The Guardian: IN SEARCH OF JUSTICE. Italy is embroiled in a bitter diplomatic row over its lettori
Italy's 1,500 lettori - foreign-language lecturers - have won the backing of the British and French governments in a new bid to end their long battle against discrimination by the Italian university authorities
IN SEARCH OF JUSTICE. Italy is embroiled in a bitter diplomatic row over its lettori (7/3/00)
Italy's 1,500 lettori - foreign-language lecturers - have won the backing of the British and French governments in a new bid to end their long battle against discrimination by the Italian university authorities. The case, which has cast a cloud over the credibility of basic principles, is fast winning the reputation of being the most blatant example of systematic violation of the treaties in the history of the EU.

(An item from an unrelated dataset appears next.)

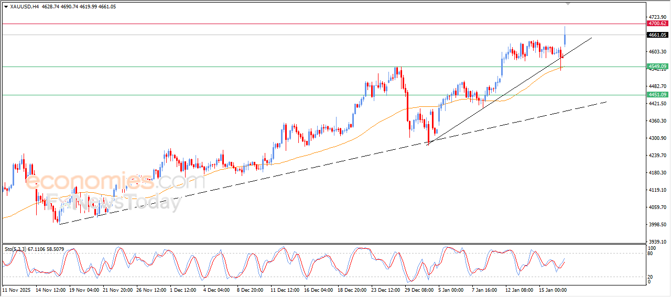
Task: Click the stochastic 80 level label
Action: click(x=651, y=254)
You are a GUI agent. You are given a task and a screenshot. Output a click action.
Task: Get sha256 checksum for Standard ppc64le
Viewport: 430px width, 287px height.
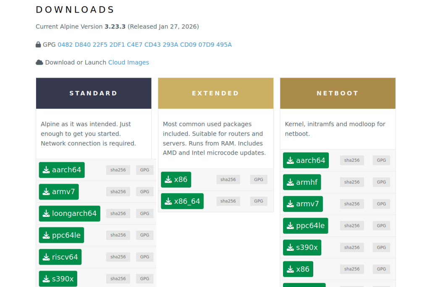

Foreign secretary Robin Cook and single market minister Helen Liddell recently pledged the lecturers the British government's full official support. Britain will join forces with the European Commission as party litigant at the European Court of Justice in Luxembourg, where the lecturers' record fourth freedom of movement case is pending.
French premier Lionel Jospin has called for "a common approach aimed at eliminating discrimination based on nationality in Italy". Monique Cerisier ben Guiga, the French MP responsible for the welfare of overseas French citizens, is pressing Jospin to take diplomatic measures against Italy in order to have the rights of lettori under EU law recognised by their employers. But the lecturers fear that even the most favourable of outcomes at the ECJ next year would only lead them back into the labyrinthine Italian court system for another decade in the attempt to have the decision implemented. The real significance of British and French intervention, they feel, is that it at last allows governments to become formally engaged at the political level.
The need for a political solution was expressed in an official complaint to European ombudsman Jacob Soderman last October. It called for the immediate suspension of current infringement proceedings on the grounds that poor administration and perhaps even foul play by the previous disgraced commission - which resigned en masse last March after revelations of fraud, nepotism and mismanagement - had weakened their case by dropping the issue of status and reducing that of acquired rights.
It raised the possibility of suing the commission for damages under non-contractual liability on the grounds that it had misled the lecturers, many of whom claim their sackings and economic and psychological hardships were the result of following the commission's advice.
SNP MEP and law professor Neil MacCormick, who is championing the lecturers' cause, described the new commission's behaviour as "outrageous" and has called for urgent action. He said: "Mr Prodi has just made a statement in parliament promising a new deal in the way of open government and transparency. But at the very same time the commission has maintained a wall of secrecy about its conduct of litigation in the Italian foreign lecturers' case."
Scotsman David Petrie, 48, chairman of the Association of Foreign Language Lecturers in Italy, ALLSI, which lodged the complaint, said: "Governments are constantly giving us the hard sell on the benefits of the union, but our experience shows that transforming EU citizens' rights into reality is an issue they'd rather not deal with." He added: "If Tony Blair's government can get Gerry Adams and David Trimble into the same room, then surely the EU ought to be able to sort out a labour dispute involving EU citizens who are trying to teach EU languages and reside peacefully in another member state."
The Danish government has meanwhile announced its formal intervention on the lecturers' behalf against the commission's refusal to grant access to two sets of documents pertaining to their case.
The Swedish government is considering similar action.
A personal letter from commission president Romano Prodi to the lecturers, after a meeting between lecturers' representatives and commission officials in Brussels last December, has produced an air of cautious optimism. But the signing of a new statute for the mass promotion of some 700 graduate technicians to fully tenured lecturers at La Sapienza university in Rome last week has predictably met with a welter of protests: the lecturers were last year denied a similar solution by the Italian higher education ministry, on the grounds that promotion was only possible through the established national competitive examination system of concorsi. Predictably, a new case has already been launched to annul the statute.